We are not on our own in South Lincolnshire, there are several other rivers flowing through the Fens and other low-lying areas north of us that have burst their banks, flooding farmland. All of which need repairing and all of which can be attributed to lack of maintenance or badgers. Fortunately, none of our farmland has been affected by any of these breaches.

We are also very fortunate that the rain stopped after January 3rd. All of our fields have been steadily drying out, so that we have been able to lift the rest of our sugar beet and get those fields drilled with wheat.

There is always something to say about potatoes and this month is no exception. With less potatoes being grown nationwide last year and not all of them lifted, prices have been rising. The free buy prices are the highest we have seen them in 20 years.

Tree Sparrow

The wet weather has certainly benefitted some species of birds. None of us can remember seeing flocks of birds on Crowland and Cowbit washes, but within a few days of being flooded, there were large flocks of birds on the washes. The most Whooper Swans we have had in the area in previous winters has been about 500, but there are now about 1500 feeding on the washes or the surrounding farmland. The availability of food hasn’t changed, it is the roosting habitat that has increased. The safest place they can roost is on water; the water on the washes is only one or two feet deep and so they can be feeding all night if they wish. As well as the Whooper Swans, there are two or three thousand Lapwings feeding in the shallow waters and more than 500 ducks as well. All in all, a scene that we have never seen before and might never see again.

Although most of January was dry, it was windy and that will not have suited Barn Owls. The autumn was also tough for them as it was the wettest autumn we have had in the past 200 years. I have not yet inspected any of my nest boxes, but I do see fresh pellets underneath some of them, so I know we still have some Barn Owls.

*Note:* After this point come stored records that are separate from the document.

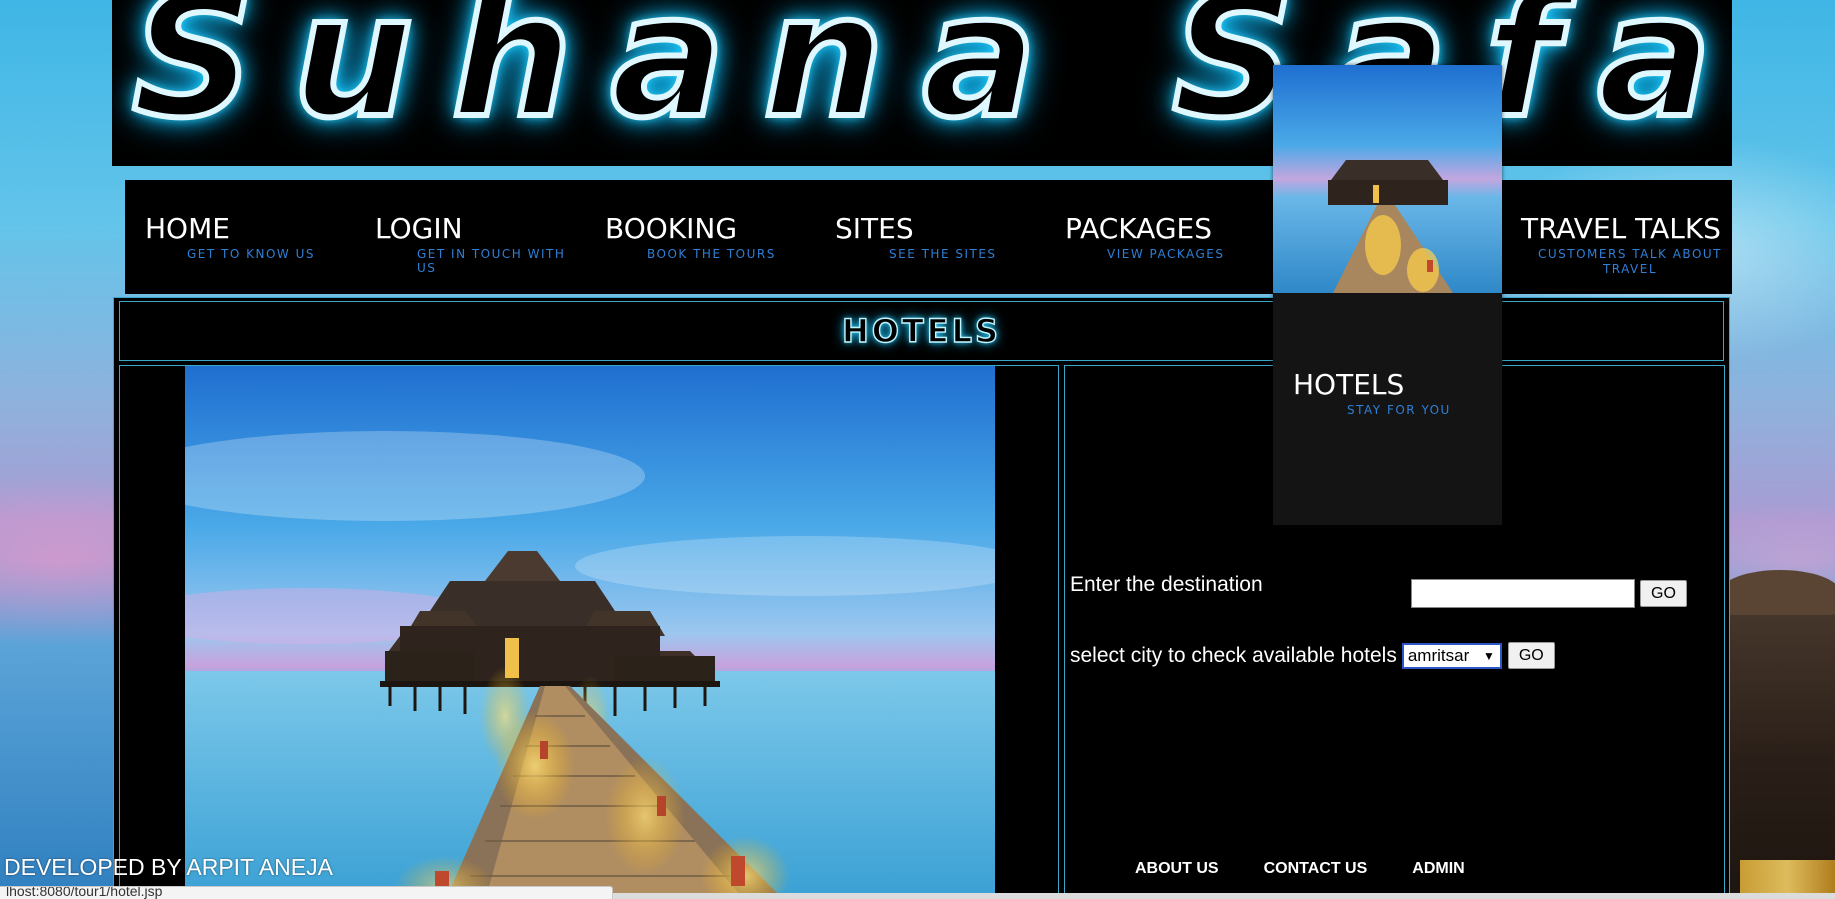 This screenshot has width=1835, height=899. Describe the element at coordinates (492, 261) in the screenshot. I see `nav-item-sublabel: GET IN TOUCH WITH US` at that location.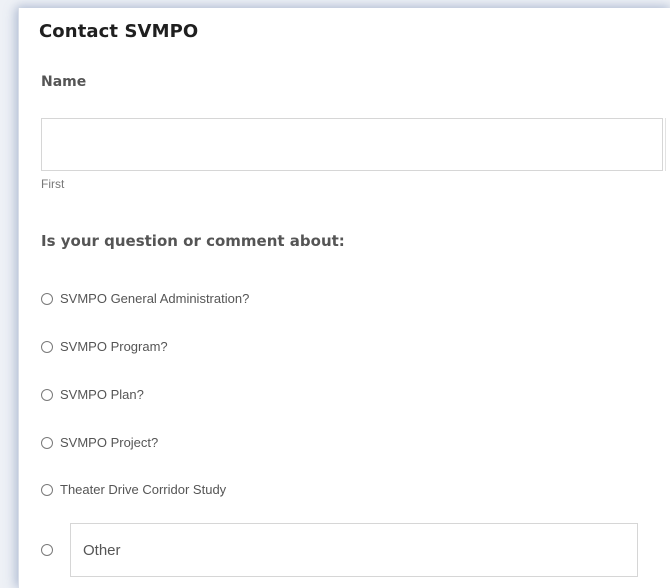 The height and width of the screenshot is (588, 670). I want to click on form-title: Contact SVMPO, so click(119, 32).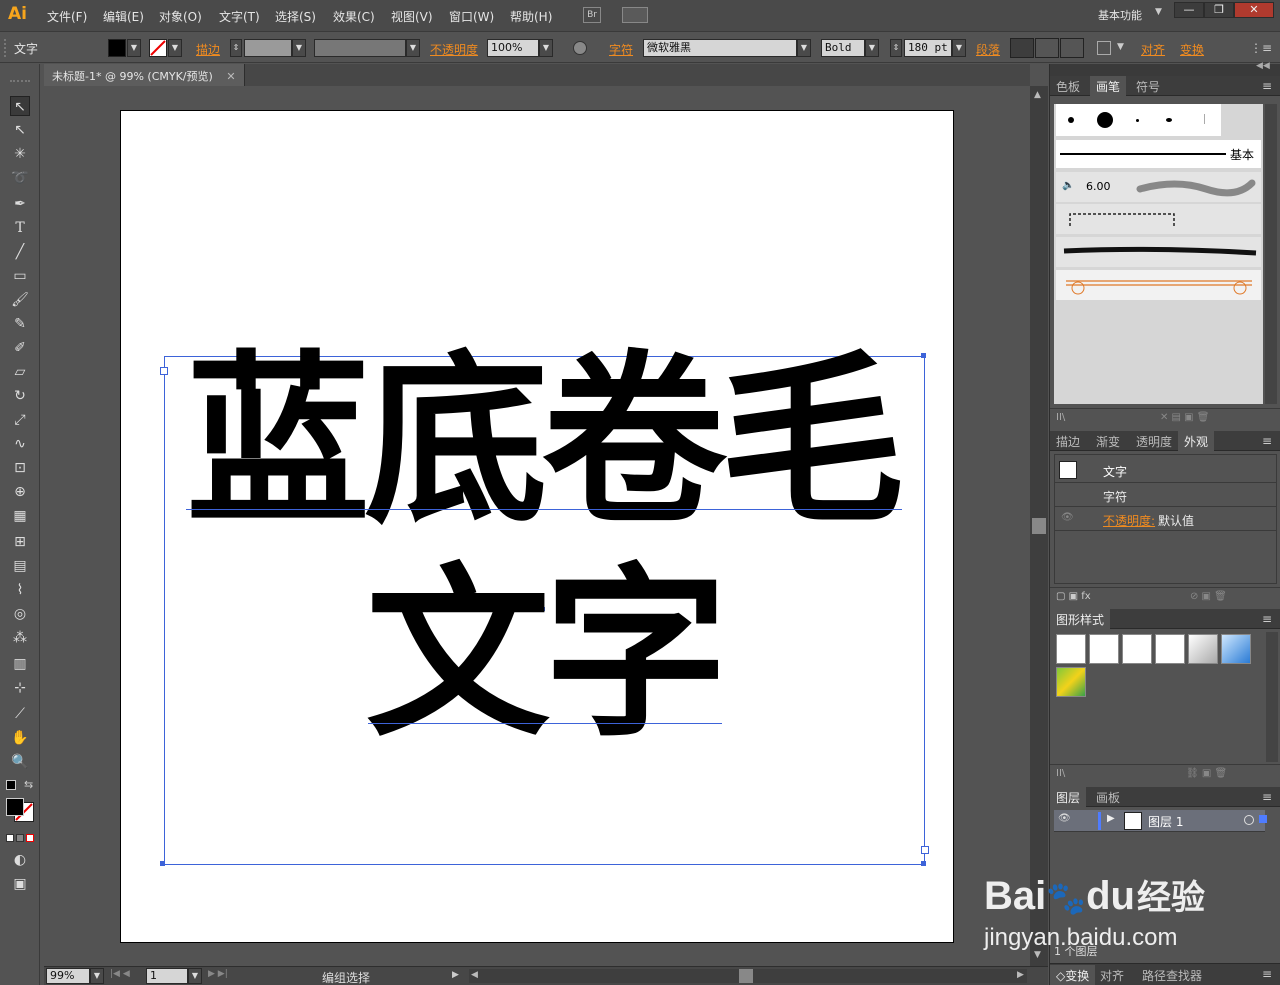 This screenshot has height=985, width=1280. Describe the element at coordinates (1074, 596) in the screenshot. I see `add-stroke-icon: ▢ ▣ fx` at that location.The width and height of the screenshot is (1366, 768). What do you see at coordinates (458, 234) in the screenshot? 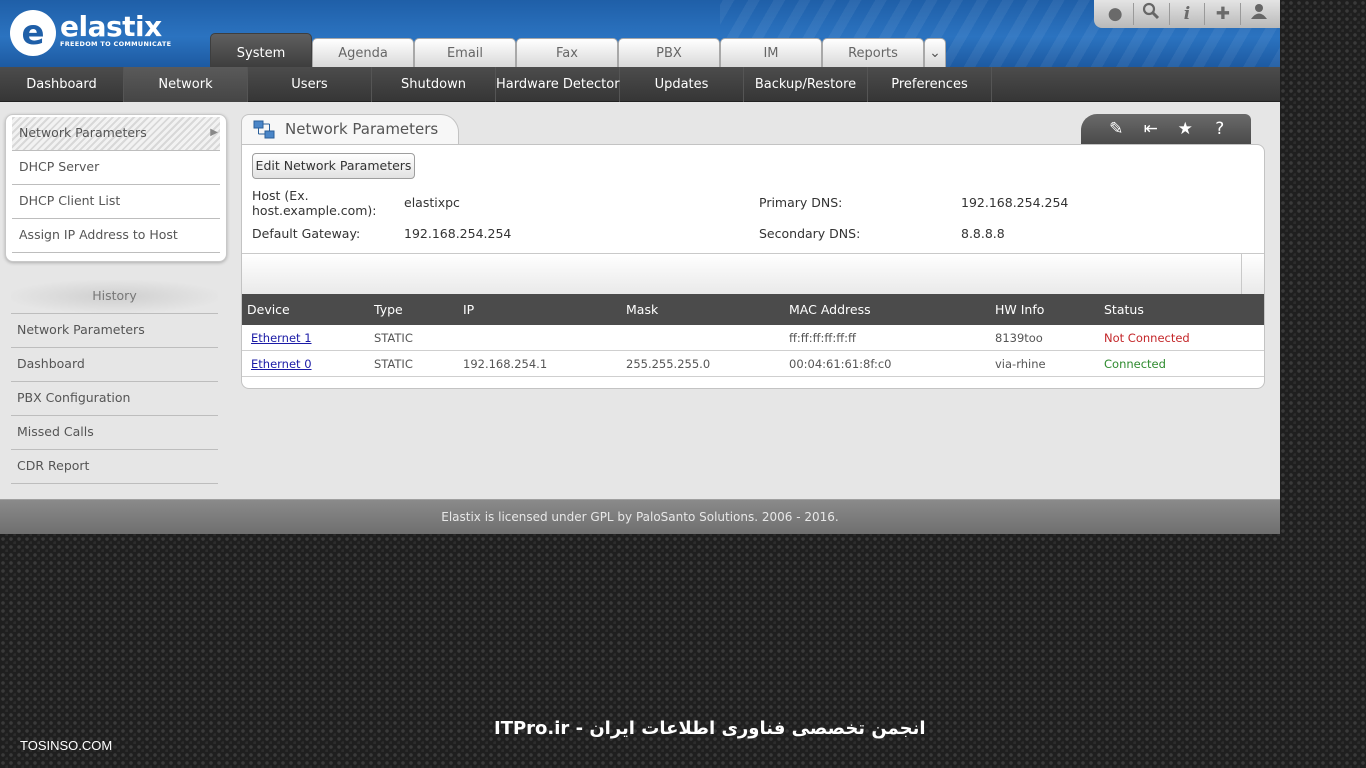
I see `gateway-value: 192.168.254.254` at bounding box center [458, 234].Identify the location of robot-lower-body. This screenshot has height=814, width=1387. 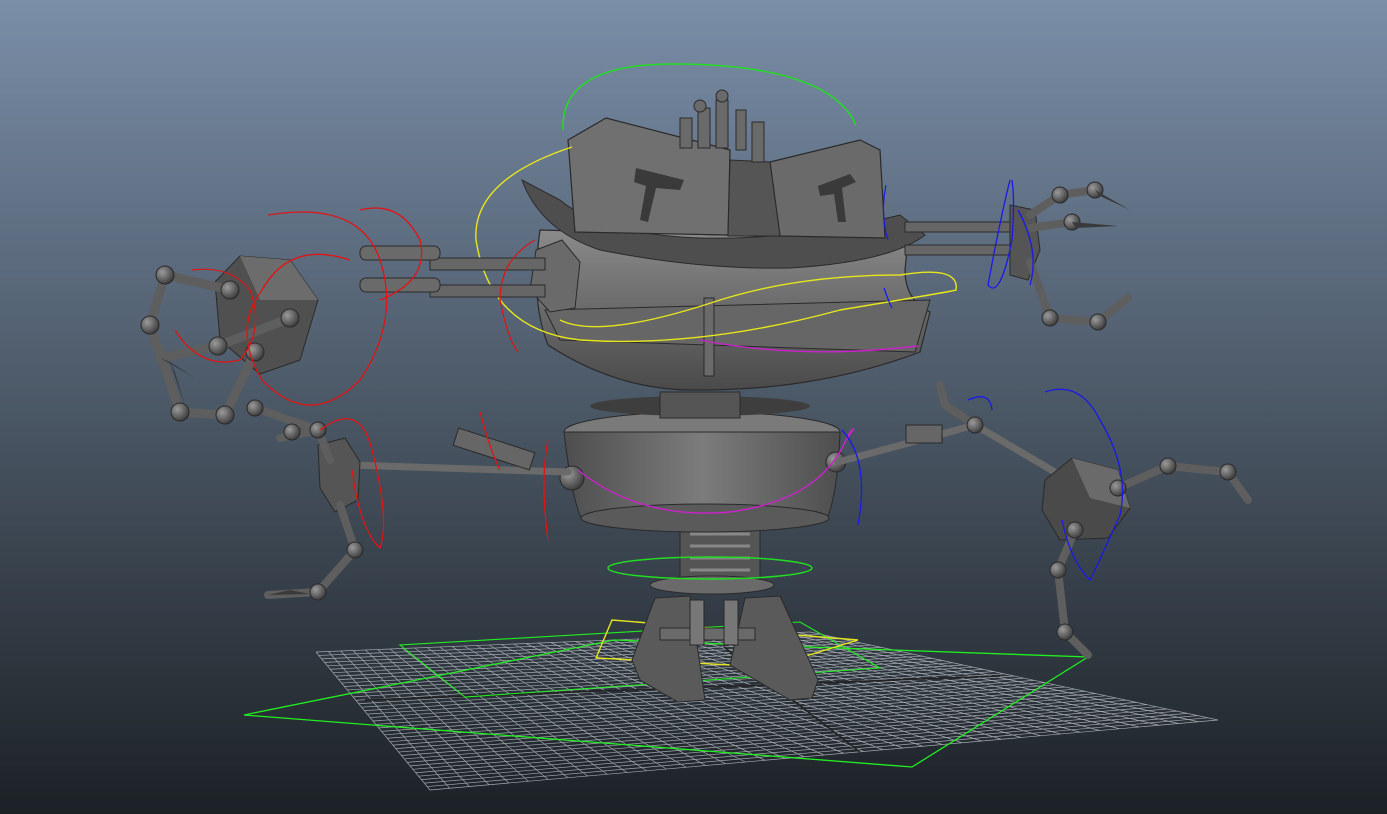
(703, 462).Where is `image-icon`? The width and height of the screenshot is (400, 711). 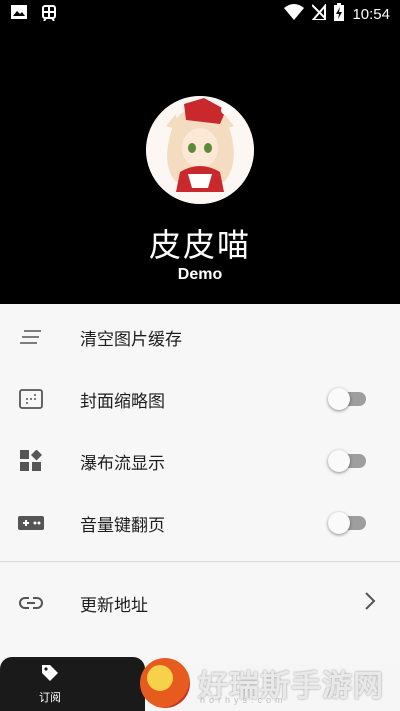 image-icon is located at coordinates (19, 14).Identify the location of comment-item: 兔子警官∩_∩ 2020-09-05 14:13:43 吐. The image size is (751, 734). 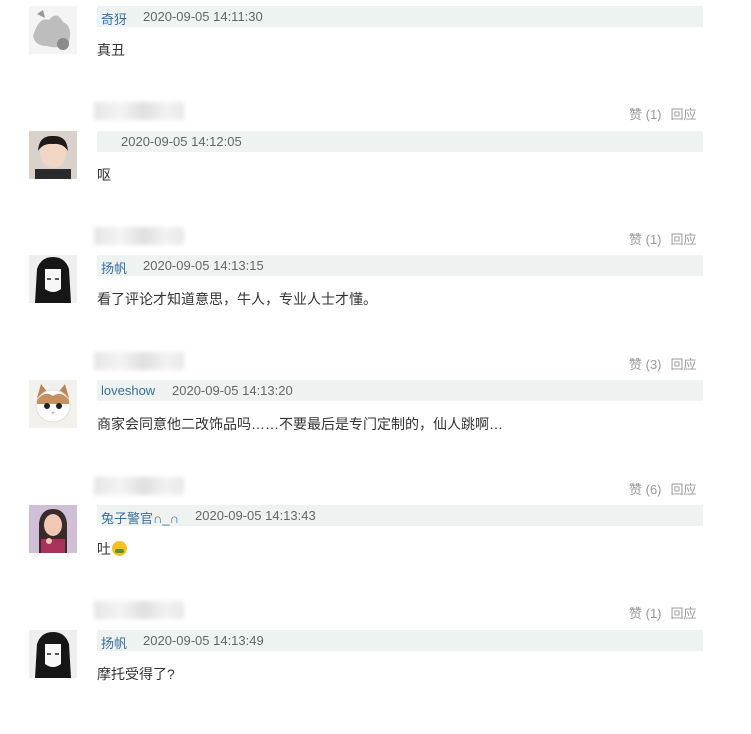
(376, 554).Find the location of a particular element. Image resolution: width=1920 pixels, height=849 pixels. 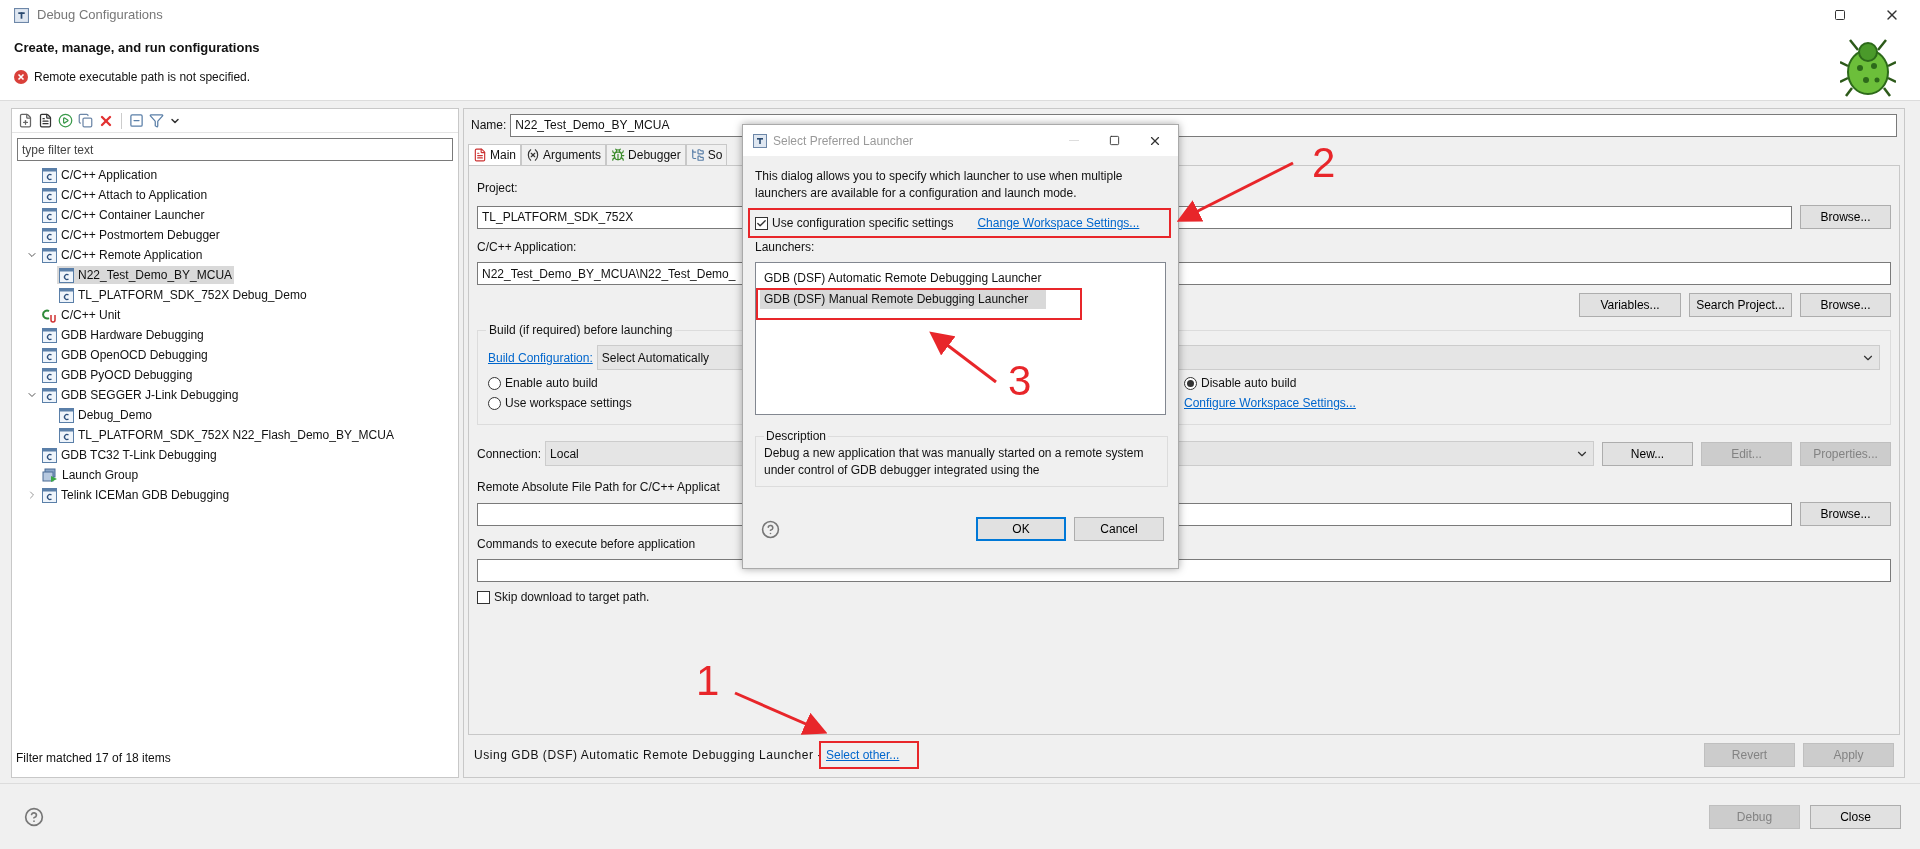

We’ve had a large increase of Blackbirds in the Vine House Farm garden during the cold spell last month – my largest count was 19. To increase the number of Blackbirds in your garden, you must spread the food out, because if you only feed them in one place, they will spend more time fighting than feeding. The cold weather showed me quite how much extra birds must eat when it is cold. When the cold weather disappeared, the Blackbirds also disappeared, as they are territorial, I was seeing seven or eight at any one time. The Tit family were also swarming around the fat blocks during the cold weather, but not so when the cold weather disappeared.

The Moorhens on our pond have again been disappointing. A few years ago, something was taking their eggs, so we built them a small house, put it on a pallet and floated it on the pond. The results that year were excellent, they had four broods and reared 12 young. Ever since then however, their productivity has decreased and this year they have only reared one chick. The pair have also become very dominant, five years ago 10 or 12 of them on the pond were a happy family, but now the breeding pair are soon falling out with their offspring.

Tree Sparrows have done well again this year; they have reared about 3.5 young per brood and have had about 2.7 broods per nestbox, but they have decreased in numbers! I first noticed Tree Sparrows nesting near some ponds in 2005, in the base of a Carrion Crow’s nest, as they had nowhere better to nest. I put a couple of nest boxes up for them and they took to them. I also fed them, and their numbers increased, so much so that in 2017 I ringed 1,000 young Tree Sparrows on the farm. Ever since then they have declined in numbers, even though their productivity has been constant.

This is the usual trait that Tree Sparrows show: a build-up, then a decline. It seems that naturally Tree Sparrows do move on after several years, it could be that a large colony of birds attract a predator, or they catch a disease, or they fill all the holes up with nesting materials.